Your last masterclass series was conducted by Sriram Raghavan and Pooja Ladha Surti. What is the objective of this monthly series? When do we see the next masterclass; also how do you go about choosing the people (filmmakers etc.) to interact with the audience?
The intention of our masterclass is to make it a little more academic than the rest. This masterclass is not about asking questions from personal lives. The key focus is on the craft of cinema. When Imtiaz Ali came he conducted it with Jab We Met. When Sriram Raghavan was invited, he did it with Johnny Gaddar. We will be doing a masterclass with Homi Adjania with Being Cyrus. We try to bring it around one film so that the questions can be little more focused. It’s usually around path-breaking films by these filmmakers. Similarly, we will go down the path and try to do classes with Zoya Akhtar, Sudhir Mishra and others.
As far choosing them is concerned, they choose themselves. It all depends on their availability. It’s a question about how much time they have. Most of the people at HumaraMovie are real film buffs. We talk to the mentors and if they agree, they come. We can’t choose them. For example, if we have to call Shyam Benegal there is no question of us choosing him. He would choose us. We choose the participants. We put the details on Facebook and invite participants. If the number of participants is more than the seating capacity, we go for a lucky draw. One has to register for it as we do it in conjunction with Google YouTube and it’s their policy to know who is attending.

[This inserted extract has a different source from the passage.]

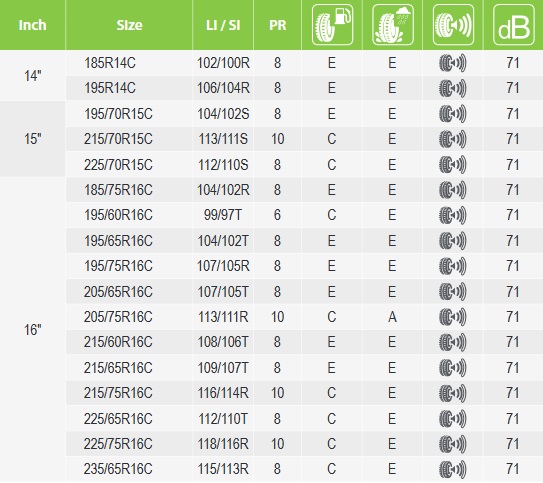The image size is (543, 483).
Task: Select the 14" inch group cell
Action: (x=33, y=75)
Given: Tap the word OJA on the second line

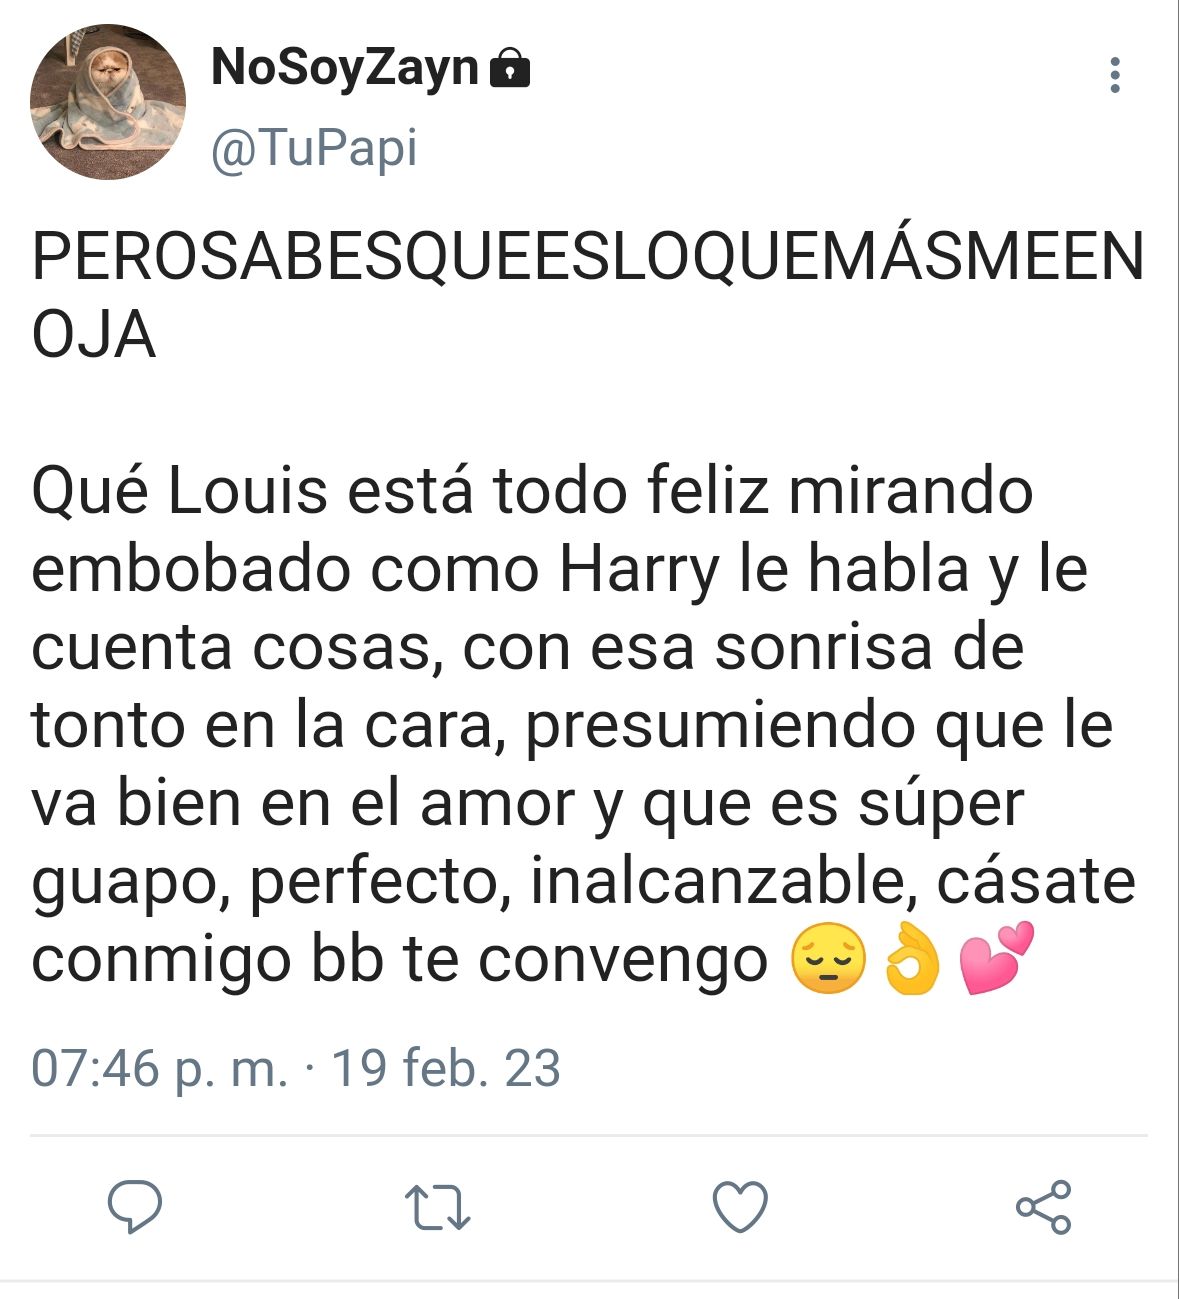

The intention of our masterclass is to make it a little more academic than the rest
What is the fees like?
It’s a free of cost programme. HumaraMovie doesn’t make any money (Both Laugh).
HumaraMovie doesn’t make any money
Vinay, how did this shift from other industries to entertainment happen?
I have been an entrepreneur as well. I had an event in my life and I got lucky and made a decent amount of money, where I had the choice to do what I felt like. If you ask people about their likes and dislikes, no one will ever say that they don’t like movies. I was in New York. I did a short-term course from NYU and got back here.
Preety, you have worked in feature films. How did you decide on foraying into the short format?
I have been in this space from quite some time now. Ranging from television to ads to features, I have done it all. I started my career in this space itself. When Vinay and Pallavi came down, it was their suggestion to start this and asked me to be a part of it. I was more than thrilled because it was a natural progression. I had the experience of making large films but here I was, getting the opportunity of owning work which I could be proud of. I thought it was a good idea to join. As I said before, I am waiting for HumaraMovie to make lots of money (Laughs).
And how is producing short films different from producing features?
Pretty: On feature films, I worked as a line producer and as an executive producer. I was working under someone else. But here, I am the boss. I take all the strategic decisions. So, there is a shift that way. Otherwise, the process of producing features and shorts is the same. In fact, a lot of times producing short films is even more difficult. This is because the money is limited. So, it’s more challenging yet interesting. However, basic challenges of production are the same.
A lot of times producing short films is even more difficult than producing features
Lastly, what are the upcoming goals for HumaraMovie?
Now we want to move up the value chain and start doing longer content. Whether, it is episodic or the feature film format. We are in conversation with various people to partner with us and do it. We will also continue doing what we do because that’s something that we enjoy the most.